▶ Listed records
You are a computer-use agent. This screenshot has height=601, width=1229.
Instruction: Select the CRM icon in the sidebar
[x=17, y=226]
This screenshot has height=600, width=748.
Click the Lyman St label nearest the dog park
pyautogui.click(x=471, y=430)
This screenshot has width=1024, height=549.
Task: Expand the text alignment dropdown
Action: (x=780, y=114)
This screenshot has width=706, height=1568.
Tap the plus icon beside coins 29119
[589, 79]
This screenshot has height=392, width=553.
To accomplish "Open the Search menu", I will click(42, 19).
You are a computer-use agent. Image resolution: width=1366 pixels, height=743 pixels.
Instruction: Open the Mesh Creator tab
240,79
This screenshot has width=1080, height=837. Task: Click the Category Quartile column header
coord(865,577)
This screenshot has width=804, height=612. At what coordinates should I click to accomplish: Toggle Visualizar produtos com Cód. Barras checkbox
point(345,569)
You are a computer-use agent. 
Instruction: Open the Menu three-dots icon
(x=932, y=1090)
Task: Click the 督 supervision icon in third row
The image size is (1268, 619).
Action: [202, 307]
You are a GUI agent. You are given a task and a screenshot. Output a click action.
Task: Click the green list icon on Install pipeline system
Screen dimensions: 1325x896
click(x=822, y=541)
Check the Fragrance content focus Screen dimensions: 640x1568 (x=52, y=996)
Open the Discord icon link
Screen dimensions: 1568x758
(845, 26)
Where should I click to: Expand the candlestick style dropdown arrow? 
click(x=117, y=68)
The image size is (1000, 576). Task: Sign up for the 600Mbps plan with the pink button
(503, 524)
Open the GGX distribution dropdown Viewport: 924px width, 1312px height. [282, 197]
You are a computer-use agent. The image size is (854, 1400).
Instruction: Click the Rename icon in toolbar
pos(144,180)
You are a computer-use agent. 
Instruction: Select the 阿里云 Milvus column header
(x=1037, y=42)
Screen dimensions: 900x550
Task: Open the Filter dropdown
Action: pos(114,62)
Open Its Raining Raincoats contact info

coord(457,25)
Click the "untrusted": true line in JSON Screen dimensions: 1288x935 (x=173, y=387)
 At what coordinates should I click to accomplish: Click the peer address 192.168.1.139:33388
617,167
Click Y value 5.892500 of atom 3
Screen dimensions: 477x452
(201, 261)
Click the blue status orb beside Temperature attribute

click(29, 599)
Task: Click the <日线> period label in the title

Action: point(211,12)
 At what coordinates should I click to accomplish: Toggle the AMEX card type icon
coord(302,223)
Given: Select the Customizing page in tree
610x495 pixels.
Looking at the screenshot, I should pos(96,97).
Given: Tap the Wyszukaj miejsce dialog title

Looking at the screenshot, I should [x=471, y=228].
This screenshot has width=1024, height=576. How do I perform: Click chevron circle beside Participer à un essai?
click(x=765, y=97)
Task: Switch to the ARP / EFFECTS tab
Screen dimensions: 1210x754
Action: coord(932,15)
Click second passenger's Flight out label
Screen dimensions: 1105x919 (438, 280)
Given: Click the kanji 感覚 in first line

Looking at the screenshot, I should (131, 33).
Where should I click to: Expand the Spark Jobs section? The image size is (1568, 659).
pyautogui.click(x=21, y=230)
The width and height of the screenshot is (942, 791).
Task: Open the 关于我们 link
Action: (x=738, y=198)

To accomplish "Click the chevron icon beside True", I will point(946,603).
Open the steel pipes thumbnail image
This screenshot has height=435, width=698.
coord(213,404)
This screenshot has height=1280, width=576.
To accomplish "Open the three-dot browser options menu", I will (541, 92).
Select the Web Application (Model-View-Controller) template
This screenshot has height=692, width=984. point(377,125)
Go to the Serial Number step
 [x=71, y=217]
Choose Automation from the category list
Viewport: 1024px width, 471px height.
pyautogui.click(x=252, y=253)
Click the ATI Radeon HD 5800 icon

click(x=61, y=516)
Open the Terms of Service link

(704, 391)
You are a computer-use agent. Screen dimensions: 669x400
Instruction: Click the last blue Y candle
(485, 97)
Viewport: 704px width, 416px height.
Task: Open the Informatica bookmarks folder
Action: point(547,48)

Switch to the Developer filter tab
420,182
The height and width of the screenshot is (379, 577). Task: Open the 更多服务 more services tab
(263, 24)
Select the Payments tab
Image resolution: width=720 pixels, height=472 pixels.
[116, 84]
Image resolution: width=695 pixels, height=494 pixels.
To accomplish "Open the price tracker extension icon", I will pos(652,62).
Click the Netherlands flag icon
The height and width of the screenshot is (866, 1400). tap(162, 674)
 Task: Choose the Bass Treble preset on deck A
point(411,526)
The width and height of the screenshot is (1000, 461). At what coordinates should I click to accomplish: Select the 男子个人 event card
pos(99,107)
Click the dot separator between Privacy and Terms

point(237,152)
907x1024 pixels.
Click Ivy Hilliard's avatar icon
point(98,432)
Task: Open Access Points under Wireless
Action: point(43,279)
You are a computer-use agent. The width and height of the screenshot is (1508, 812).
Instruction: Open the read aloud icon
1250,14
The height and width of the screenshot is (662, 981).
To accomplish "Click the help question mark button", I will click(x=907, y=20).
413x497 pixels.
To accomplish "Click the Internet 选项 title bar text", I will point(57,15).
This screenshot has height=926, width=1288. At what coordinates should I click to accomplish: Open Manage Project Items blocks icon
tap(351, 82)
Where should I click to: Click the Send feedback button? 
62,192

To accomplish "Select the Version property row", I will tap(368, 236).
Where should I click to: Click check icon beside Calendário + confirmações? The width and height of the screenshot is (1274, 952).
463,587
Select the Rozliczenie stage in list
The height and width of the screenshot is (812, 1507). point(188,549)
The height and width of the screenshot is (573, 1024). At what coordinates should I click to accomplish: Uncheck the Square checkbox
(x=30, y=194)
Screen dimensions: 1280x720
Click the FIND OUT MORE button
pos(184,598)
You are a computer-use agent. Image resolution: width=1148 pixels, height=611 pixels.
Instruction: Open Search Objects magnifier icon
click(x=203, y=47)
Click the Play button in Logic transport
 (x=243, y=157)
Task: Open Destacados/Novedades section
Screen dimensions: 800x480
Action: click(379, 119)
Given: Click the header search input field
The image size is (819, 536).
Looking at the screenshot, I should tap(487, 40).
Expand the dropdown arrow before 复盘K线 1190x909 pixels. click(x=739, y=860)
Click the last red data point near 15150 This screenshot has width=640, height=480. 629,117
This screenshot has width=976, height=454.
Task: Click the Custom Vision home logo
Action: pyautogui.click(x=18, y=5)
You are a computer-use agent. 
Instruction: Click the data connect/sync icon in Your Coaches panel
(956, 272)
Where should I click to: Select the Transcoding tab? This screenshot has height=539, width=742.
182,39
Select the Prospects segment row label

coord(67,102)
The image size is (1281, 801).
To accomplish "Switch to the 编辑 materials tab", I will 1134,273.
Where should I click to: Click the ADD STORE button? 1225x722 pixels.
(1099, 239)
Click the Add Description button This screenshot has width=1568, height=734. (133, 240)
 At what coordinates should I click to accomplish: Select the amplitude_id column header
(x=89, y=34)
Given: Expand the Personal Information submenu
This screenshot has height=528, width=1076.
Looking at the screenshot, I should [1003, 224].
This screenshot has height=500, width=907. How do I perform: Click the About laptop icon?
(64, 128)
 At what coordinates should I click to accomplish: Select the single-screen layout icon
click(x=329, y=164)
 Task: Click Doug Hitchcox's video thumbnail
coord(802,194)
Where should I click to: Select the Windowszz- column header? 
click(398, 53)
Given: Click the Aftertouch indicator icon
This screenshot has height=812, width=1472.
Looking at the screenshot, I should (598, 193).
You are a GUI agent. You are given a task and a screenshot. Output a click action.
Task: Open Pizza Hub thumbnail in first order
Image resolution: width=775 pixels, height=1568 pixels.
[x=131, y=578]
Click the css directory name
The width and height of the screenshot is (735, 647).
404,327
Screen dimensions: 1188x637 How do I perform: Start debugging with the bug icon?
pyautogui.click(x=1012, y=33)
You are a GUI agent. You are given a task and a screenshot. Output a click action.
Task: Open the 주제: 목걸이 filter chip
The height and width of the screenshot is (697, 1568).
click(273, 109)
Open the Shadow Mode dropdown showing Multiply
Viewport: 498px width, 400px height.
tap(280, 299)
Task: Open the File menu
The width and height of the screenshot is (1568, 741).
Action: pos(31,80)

▶ What the exercise asks
Report how many lines in the listing include the word "will". Give nothing but the count.

▶ Output for this exercise
8